At the beginning of 2025, I made a list of goals I wanted to achieve. Now it’s time to see how much of that actually happened.

New Job #

This wasn’t originally on the list, but it ended up being the biggest change in my life last year.

I started my first full-time job as a developer at Ericsson Finland (hurayyy 🎉). The first year of working has been fun and challenging, and hopefully it stays that way!

CNCF Certificates #

As mentioned in the previous post, I earned both CKA and CKAD. The best part about it is that I now use Kubernetes every day at work. Preparing for the exams improved my fluency when navigating a cluster, and that paid off quickly.

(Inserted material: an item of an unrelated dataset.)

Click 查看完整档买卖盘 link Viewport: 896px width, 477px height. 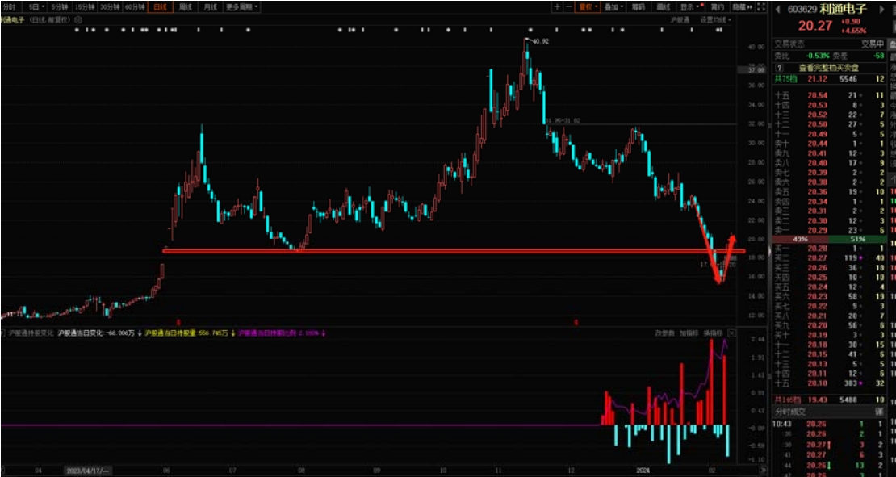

Later in the year, I worked on introducing a new microservice to our product, and the experience certification prep definitely helped there!

Books Read #

My original plan was to read 6 technical books and 12 non-technical books. In reality, I finished 3.5 technical and 6 non-tech books. I’ll explain the “.5” in a moment, but overall that puts me at roughly a 52% completion rate.

Technical books #

During the first half of the year, most of my reading time went into certification prep. I read Kubernetes Best Practices, Production Kubernetes, and CKA Study Guide alongside my exam preparation.

Around October, I needed to implement a proof of concept for an algorithm in Go. Since I wasn’t very fluent in Go at the time, I picked upLearning Go. It’s an excellent book for getting started. I still come back to it from time to time as a reference while programming in Go, definitely recommend it!

For CKA Study Guide and Learning Go, I didn’t read them cover to cover, only the parts that I needed at the time. That’s where the “.5” comes from.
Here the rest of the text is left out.